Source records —
_ _ _

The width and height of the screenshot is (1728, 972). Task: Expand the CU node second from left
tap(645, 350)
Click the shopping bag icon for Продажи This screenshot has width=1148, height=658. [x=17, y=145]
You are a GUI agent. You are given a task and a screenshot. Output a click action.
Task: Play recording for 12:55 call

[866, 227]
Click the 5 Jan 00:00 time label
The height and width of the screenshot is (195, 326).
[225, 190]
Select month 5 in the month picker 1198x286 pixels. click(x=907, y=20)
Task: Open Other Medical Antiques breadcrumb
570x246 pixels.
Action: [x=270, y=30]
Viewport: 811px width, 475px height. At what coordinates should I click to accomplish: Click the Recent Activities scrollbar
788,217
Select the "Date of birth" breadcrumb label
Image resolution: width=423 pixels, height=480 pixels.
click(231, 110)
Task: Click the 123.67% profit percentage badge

_ _ _

WORK INSTRUCTION — Beginning with the line that contains "You are a GUI", write out every line through the end of the entries above, exactly.

RESPONSE TO THE TASK —
You are a GUI agent. You are given a task and a screenshot. Output a click action.
Task: Play recording for 12:55 call

[866, 227]
Click the 5 Jan 00:00 time label
The height and width of the screenshot is (195, 326).
[225, 190]
Select month 5 in the month picker 1198x286 pixels. click(x=907, y=20)
Task: Open Other Medical Antiques breadcrumb
570x246 pixels.
Action: [x=270, y=30]
Viewport: 811px width, 475px height. At what coordinates should I click to accomplish: Click the Recent Activities scrollbar
788,217
Select the "Date of birth" breadcrumb label
Image resolution: width=423 pixels, height=480 pixels.
click(231, 110)
Task: Click the 123.67% profit percentage badge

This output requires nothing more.